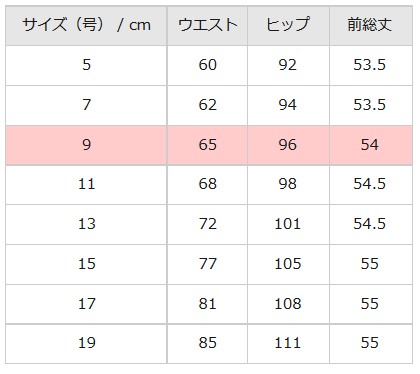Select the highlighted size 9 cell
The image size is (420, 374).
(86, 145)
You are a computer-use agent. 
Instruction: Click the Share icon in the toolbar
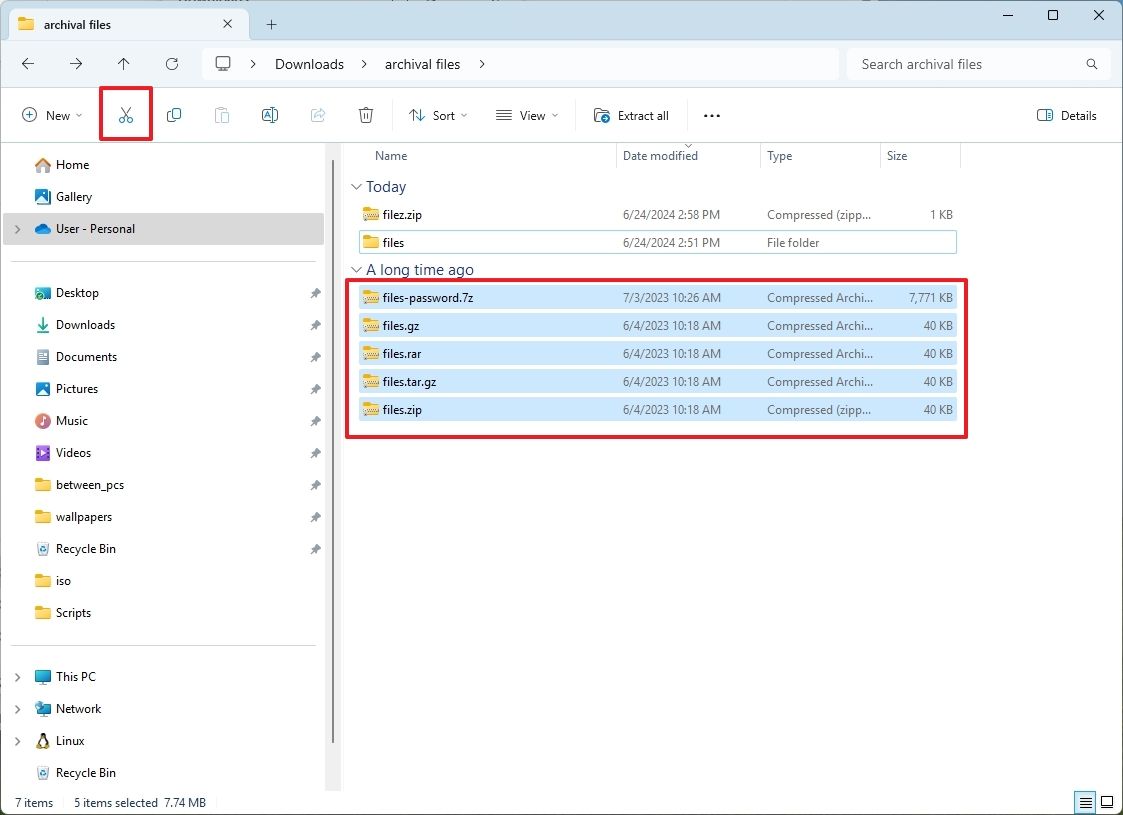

==

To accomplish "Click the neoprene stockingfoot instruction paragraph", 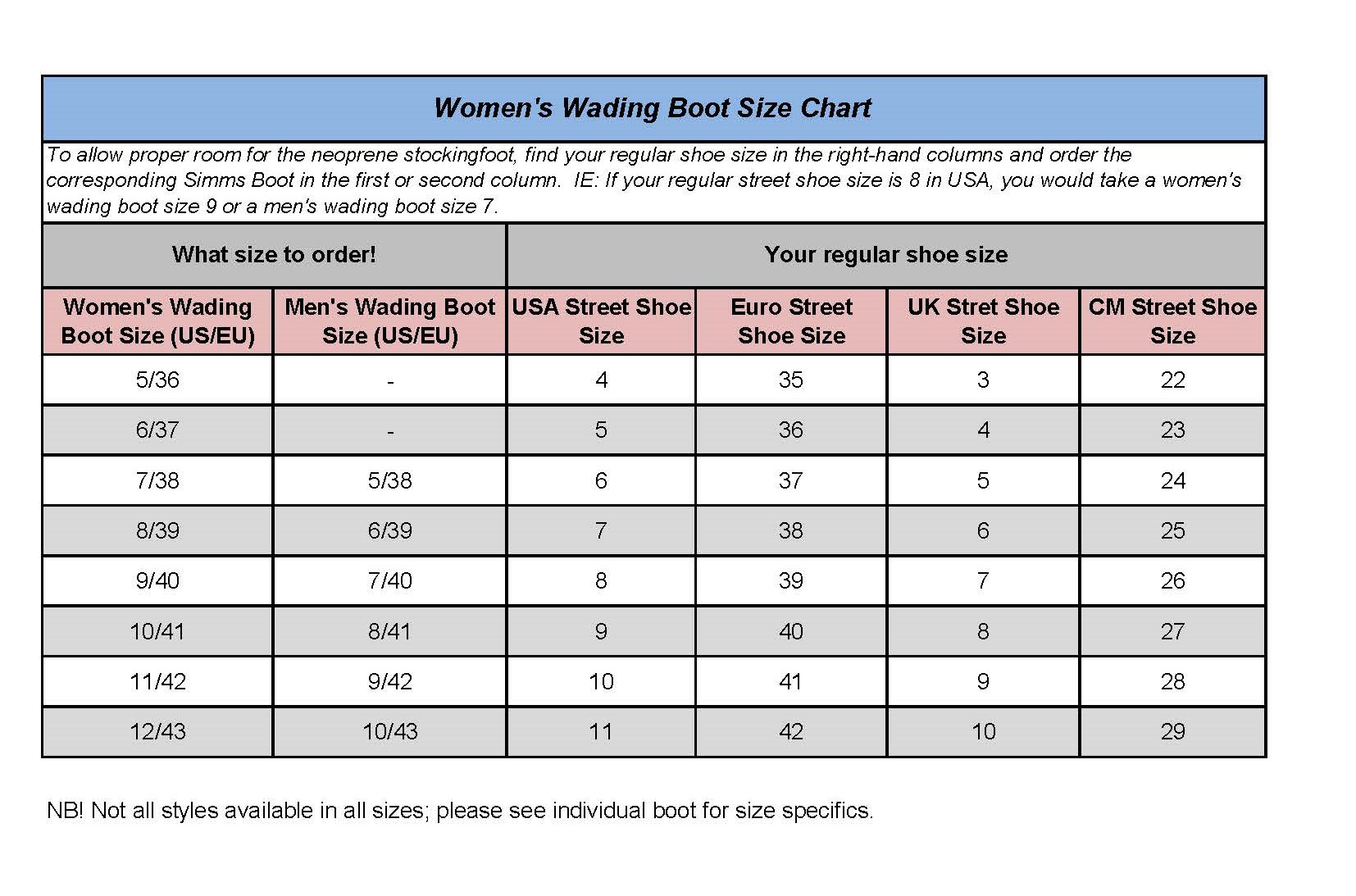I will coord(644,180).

## Exercise directions
Using the material above, transcribe exactly the lines from the line with "You are a computer-use agent." to the line with "Instruction: Click the"; both count, and nothing else goes in.

## Written solution
You are a computer-use agent. 
Instruction: Click the Share icon in the toolbar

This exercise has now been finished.